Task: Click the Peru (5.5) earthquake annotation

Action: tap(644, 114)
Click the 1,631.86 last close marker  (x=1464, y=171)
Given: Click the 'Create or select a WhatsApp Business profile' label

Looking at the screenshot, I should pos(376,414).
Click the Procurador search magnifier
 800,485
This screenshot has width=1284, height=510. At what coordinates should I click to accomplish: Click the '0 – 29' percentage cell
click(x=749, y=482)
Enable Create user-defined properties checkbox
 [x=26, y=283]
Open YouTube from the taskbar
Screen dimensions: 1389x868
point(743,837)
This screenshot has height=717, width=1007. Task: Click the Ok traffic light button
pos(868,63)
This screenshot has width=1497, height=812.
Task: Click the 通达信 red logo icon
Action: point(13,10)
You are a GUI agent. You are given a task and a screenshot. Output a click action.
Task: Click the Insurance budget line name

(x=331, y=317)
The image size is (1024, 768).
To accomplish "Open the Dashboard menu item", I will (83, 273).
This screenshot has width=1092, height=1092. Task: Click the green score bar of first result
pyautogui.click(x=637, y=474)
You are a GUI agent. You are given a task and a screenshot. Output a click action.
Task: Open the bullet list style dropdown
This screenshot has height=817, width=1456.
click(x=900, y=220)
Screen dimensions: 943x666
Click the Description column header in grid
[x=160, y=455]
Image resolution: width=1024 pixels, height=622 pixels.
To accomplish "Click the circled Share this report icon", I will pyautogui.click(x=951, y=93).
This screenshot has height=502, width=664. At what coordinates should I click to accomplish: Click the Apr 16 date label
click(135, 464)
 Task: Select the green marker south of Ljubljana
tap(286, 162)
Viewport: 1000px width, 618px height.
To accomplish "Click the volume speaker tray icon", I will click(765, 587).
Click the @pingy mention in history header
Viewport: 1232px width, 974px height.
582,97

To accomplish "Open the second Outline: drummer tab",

= = = = =

- _Work to complete_
What you return must match the listing above exactly, with every line included.

- _Reply_
Task: Click the Peru (5.5) earthquake annotation

Action: tap(644, 114)
Click the 1,631.86 last close marker  (x=1464, y=171)
Given: Click the 'Create or select a WhatsApp Business profile' label

Looking at the screenshot, I should pos(376,414).
Click the Procurador search magnifier
 800,485
This screenshot has width=1284, height=510. At what coordinates should I click to accomplish: Click the '0 – 29' percentage cell
click(x=749, y=482)
Enable Create user-defined properties checkbox
 [x=26, y=283]
Open YouTube from the taskbar
Screen dimensions: 1389x868
point(743,837)
This screenshot has height=717, width=1007. Task: Click the Ok traffic light button
pos(868,63)
This screenshot has width=1497, height=812.
Task: Click the 通达信 red logo icon
Action: point(13,10)
You are a GUI agent. You are given a task and a screenshot. Output a click action.
Task: Click the Insurance budget line name

(x=331, y=317)
The image size is (1024, 768).
To accomplish "Open the Dashboard menu item", I will (83, 273).
This screenshot has width=1092, height=1092. Task: Click the green score bar of first result
pyautogui.click(x=637, y=474)
You are a GUI agent. You are given a task and a screenshot. Output a click action.
Task: Open the bullet list style dropdown
This screenshot has height=817, width=1456.
click(x=900, y=220)
Screen dimensions: 943x666
Click the Description column header in grid
[x=160, y=455]
Image resolution: width=1024 pixels, height=622 pixels.
To accomplish "Click the circled Share this report icon", I will pyautogui.click(x=951, y=93).
This screenshot has height=502, width=664. At what coordinates should I click to accomplish: Click the Apr 16 date label
click(135, 464)
 Task: Select the green marker south of Ljubljana
tap(286, 162)
Viewport: 1000px width, 618px height.
To accomplish "Click the volume speaker tray icon", I will click(765, 587).
Click the @pingy mention in history header
Viewport: 1232px width, 974px height.
582,97

To accomplish "Open the second Outline: drummer tab",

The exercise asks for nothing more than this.